● **Task instructions**
In the passage below about whether to buy an iPad, what weight does the writer give for the device?

● **Passage given**
Immediate near-term answer: no.

I am of course an Apple user. Maybe not a hugely ardent Apple devotee per se, but I do quite like my MacBook and my iPhone, which still have plenty of useful lifespan left in them and which satisfy my current computing needs quite nicely. For that reason alone I’m not seeing any reason I need to get a third device.

The more pertinent question for me might be, will I buy an iPad when my current laptop eventually needs replacing?

Current answer to that, although possibly subject to change depending on how future generations of the device develop: no.

One: the size and shape of it would make me reluctant to carry it on my daily commute. While the weight is good, just 1.5 pounds, the size and shape do not convince me that I could safely carry it in my backpack. Plus, I would absolutely not put it in my backpack without a protective shell of some sort, which would add extra weight. Also, just the sheer shape of it makes me wonder whether it would fit into the size and style of backpack I carry anyway.

● **Provided data**
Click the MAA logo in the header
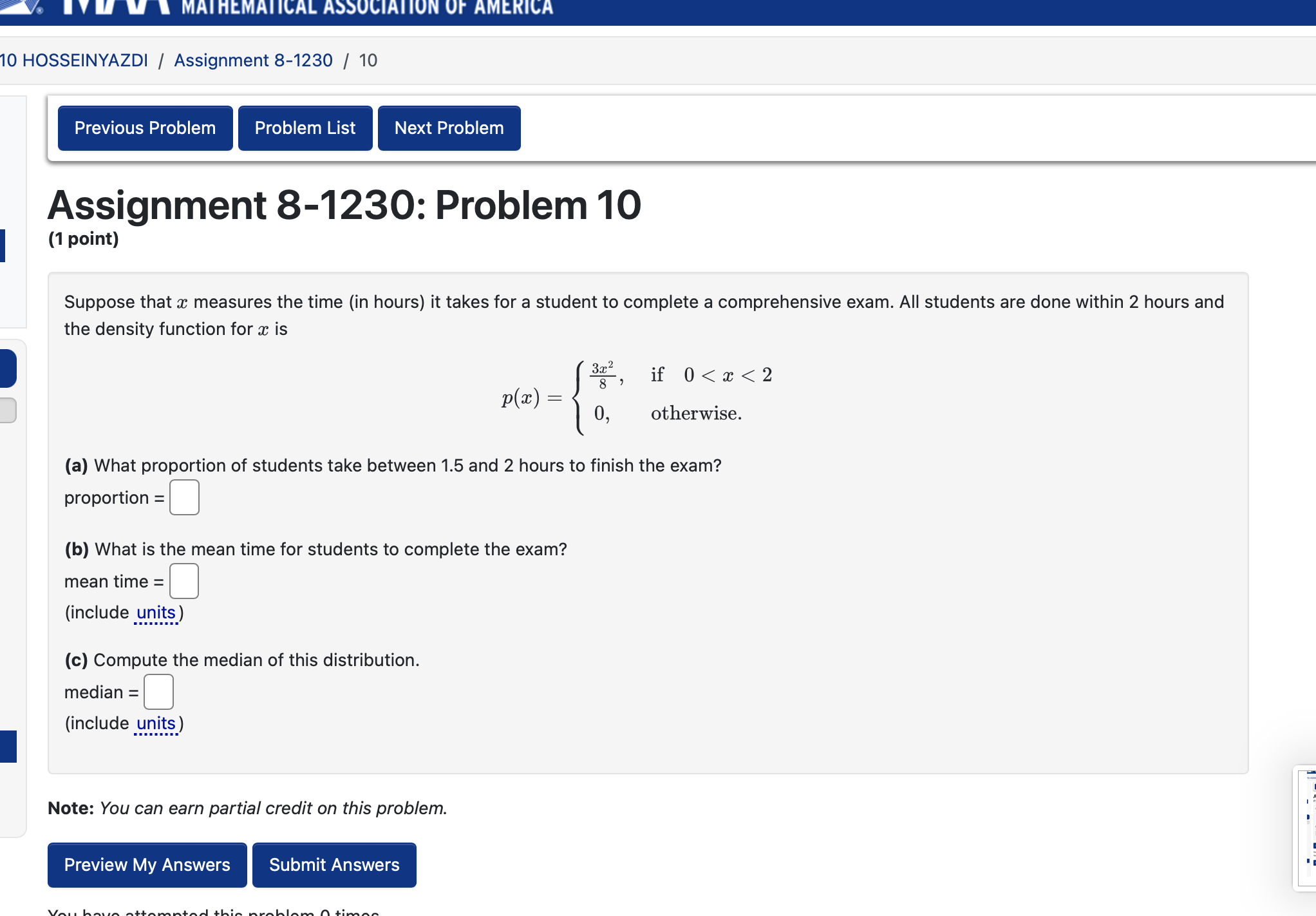Screen dimensions: 1316x916 pyautogui.click(x=77, y=8)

● **Output of the task**
1.5 pounds.